For brands that do not have broad awareness, a cost-benefit analysis should be done comparing the revenue likely to be generated from licensing with the cost of building the awareness. A combination of social media, conventional advertising, public relations, product placement and strong licensing partners builds brand awareness. The cost can be high, but the payback can be enormous. For example, Intel Corporation is famous for how it built brand awareness of an obscure, invisible computer chip, by creating and promoting the INTEL INSIDE Design mark. The emergence of the CATERPILLAR mark as a fashion brand is another example of the successful building of brand awareness.

Enhancing Reputation 

Protecting the brand’s reputation is perhaps the key element of any trademark license and any trademark licensing program. Core elements of any trademark license are quality control provisions. These include review and approval of all proposed products, advertising for them, and ongoing quality control review procedures. Termination provisions must allow for immediate termination of any license and distribution of any product if the licensed product becomes sub standard.

Licensing For Profit 

Through the use of outside licensing experts or in-house administrators, licenses can be managed and made profitable. Some key points are, deal with established vendors with experience in licensing, keep control over the product, have uniform sales tracking information to determine which products are successful and which are not, and retain the flexibility to terminate unprofitable or nonperforming licensees. Also, be realistic in dividing your product among licensees. It may not be wise to have one license for cards, one for posters, and another for calendars since those products can be marketed together, and indeed a good licensee may require licenses in all three categories. Creativity never hurts: note the crossovers between movie products and books, tie-ins with fast-food vendors, cereal products, and so forth.

The company must be prepared to protect its licensees by enforcing its rights against third parties and remember the cost of enforcing trademark rights when doing so. Getting the word out through a strong enforcement program can help stem infringements. Protection of the PLAYBOY brand, for example, has been instrumental in maintaining the source-identifying quality of the name and RABBIT LOGO, most famously in a string of cases involving infringement on the internet. See, e.g., Playboy Enterprises, Inc. v. Universal Tel-ATalk Inc. 1998 U.S. Dist. LEXIS 17282 ( E.D.Pa. 1998).

International Expansion 

The U.S. market is huge, but the rest of the world is even bigger. As product distribution globalizes, many consumer industries will follow. STARBUCKS, used on coffee and retail services, KRAFT used on cheese and other food products, SANYO used on electronics equipment, MERCK used on pharmaceuticals, LAND ROVER used on automobiles, PEPSI used on soft drinks, are examples of a handful of international brands.

Even niche products can be expected to enjoy international sales. Hospital equipment, airplanes, biotech laboratory supplies, gene or cable splicers, digital imaging equipment — you name it and the product that is the market leader will have worldwide demand.
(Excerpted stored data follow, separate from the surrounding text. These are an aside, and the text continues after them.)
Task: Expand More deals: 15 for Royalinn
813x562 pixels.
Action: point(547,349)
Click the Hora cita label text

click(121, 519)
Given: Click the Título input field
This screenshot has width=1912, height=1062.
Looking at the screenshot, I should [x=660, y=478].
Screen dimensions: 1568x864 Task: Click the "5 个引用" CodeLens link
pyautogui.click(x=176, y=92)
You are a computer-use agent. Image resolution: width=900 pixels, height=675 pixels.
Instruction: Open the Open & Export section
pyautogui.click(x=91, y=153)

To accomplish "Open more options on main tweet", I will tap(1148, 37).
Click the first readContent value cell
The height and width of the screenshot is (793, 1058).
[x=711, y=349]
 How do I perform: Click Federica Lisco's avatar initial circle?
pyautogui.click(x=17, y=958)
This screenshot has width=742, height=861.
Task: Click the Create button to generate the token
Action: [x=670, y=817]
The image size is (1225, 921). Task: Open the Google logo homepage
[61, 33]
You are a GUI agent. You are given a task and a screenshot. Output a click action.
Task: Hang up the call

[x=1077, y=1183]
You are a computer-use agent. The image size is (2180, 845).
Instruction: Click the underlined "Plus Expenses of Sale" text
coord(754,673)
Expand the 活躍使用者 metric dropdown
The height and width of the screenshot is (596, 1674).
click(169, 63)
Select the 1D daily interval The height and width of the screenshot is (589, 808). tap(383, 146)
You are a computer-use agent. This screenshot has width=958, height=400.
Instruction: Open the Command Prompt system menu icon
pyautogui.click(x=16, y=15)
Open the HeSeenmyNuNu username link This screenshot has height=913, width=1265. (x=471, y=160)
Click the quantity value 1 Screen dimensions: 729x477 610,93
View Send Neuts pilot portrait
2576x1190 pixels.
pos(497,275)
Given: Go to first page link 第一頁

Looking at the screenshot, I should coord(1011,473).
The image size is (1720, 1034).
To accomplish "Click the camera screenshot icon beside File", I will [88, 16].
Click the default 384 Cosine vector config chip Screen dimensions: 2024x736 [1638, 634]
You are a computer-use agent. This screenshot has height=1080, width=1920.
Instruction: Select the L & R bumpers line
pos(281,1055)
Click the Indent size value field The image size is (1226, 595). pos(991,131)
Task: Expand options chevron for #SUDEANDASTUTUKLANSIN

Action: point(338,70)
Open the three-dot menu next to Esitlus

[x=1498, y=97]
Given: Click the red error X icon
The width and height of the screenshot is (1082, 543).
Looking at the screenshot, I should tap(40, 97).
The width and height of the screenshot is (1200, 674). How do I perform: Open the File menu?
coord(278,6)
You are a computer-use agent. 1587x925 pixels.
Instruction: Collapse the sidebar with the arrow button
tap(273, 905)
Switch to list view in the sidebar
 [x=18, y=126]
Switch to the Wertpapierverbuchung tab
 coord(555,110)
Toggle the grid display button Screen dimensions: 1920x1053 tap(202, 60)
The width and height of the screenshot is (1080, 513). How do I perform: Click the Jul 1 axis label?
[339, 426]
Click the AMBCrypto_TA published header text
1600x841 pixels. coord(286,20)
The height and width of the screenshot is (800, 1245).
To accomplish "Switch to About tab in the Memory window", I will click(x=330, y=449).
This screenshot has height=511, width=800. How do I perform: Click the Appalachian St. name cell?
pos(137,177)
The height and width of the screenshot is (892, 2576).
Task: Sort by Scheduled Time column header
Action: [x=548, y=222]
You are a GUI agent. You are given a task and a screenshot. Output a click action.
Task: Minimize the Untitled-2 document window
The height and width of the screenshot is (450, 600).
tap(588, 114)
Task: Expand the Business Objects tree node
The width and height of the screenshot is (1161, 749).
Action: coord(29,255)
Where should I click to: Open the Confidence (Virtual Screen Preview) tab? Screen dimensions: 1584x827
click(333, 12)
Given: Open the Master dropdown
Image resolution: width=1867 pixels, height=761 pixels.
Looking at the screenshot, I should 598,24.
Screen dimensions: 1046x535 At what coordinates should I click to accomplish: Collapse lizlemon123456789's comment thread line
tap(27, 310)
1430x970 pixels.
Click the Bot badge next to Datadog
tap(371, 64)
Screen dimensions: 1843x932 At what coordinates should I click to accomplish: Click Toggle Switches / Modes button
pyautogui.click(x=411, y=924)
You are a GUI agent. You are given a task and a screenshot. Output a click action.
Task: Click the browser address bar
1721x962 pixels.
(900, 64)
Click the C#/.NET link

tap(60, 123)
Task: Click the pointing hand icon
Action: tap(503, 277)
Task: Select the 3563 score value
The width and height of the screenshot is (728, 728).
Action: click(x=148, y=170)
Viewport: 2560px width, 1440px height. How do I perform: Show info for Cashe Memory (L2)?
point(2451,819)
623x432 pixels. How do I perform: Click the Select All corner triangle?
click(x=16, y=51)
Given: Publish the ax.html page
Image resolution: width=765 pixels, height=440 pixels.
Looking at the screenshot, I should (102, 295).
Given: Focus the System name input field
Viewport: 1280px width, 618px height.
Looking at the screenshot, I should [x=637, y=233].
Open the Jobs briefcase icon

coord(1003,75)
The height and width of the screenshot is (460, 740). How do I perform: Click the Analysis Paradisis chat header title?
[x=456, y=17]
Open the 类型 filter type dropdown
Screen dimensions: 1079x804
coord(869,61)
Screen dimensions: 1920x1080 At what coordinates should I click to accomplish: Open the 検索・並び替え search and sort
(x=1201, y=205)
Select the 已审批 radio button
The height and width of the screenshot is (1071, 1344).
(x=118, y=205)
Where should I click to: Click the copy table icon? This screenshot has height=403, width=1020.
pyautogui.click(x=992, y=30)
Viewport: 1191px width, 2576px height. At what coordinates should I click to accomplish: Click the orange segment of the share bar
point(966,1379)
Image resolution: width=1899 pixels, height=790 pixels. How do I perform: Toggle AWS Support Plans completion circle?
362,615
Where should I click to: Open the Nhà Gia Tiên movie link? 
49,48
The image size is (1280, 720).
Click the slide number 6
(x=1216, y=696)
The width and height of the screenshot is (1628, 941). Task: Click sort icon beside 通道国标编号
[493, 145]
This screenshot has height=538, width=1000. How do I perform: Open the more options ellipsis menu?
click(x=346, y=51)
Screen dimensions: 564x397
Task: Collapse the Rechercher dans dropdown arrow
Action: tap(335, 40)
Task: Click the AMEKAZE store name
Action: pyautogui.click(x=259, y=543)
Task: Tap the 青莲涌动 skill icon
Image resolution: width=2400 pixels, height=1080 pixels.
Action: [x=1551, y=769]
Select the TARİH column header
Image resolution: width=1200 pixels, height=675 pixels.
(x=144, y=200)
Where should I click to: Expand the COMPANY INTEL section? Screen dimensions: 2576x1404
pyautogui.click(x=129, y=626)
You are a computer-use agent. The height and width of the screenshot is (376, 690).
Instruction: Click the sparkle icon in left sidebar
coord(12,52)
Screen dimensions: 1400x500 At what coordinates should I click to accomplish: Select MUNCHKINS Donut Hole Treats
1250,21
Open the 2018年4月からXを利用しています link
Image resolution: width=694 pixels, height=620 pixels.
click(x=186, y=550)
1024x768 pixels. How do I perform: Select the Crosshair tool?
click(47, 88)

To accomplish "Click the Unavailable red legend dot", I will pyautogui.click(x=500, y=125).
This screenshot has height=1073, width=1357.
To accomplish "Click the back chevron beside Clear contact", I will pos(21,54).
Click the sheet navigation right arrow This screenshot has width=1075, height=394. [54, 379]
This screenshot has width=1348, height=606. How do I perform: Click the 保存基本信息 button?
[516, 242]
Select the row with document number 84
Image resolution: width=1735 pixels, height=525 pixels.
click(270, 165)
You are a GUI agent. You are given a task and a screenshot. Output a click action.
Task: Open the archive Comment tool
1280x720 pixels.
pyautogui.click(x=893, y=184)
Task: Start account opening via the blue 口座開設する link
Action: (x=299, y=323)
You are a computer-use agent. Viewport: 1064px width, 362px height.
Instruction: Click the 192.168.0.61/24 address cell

The foundation of international expansion must be trademark registration because rights in most countries are based on registration, not use. For example, a mark registered in the United States does not guarantee the protection of your mark overseas. Therefore, register at least in one trademark class for the core product, and expand into registration for the two or three most important ancillary products.

The next most important aspect to consider is partnerships. Team with in-country companies that can distribute your product, unless and until your company is large enough to expand in-country itself.

Conclusion

A company’s trademarks can be a source of additional revenue through licensing. They are assets that can be exploited profitably to create nontraditional sources of income, while also building the overall awareness of the brand in its core product areas.


The article entitled “Hidden Assets: Licensing Your Company’s Trademarks ” was published in the 2017 Legal & Accounting Resource Guide published by the North Bay Business Journal.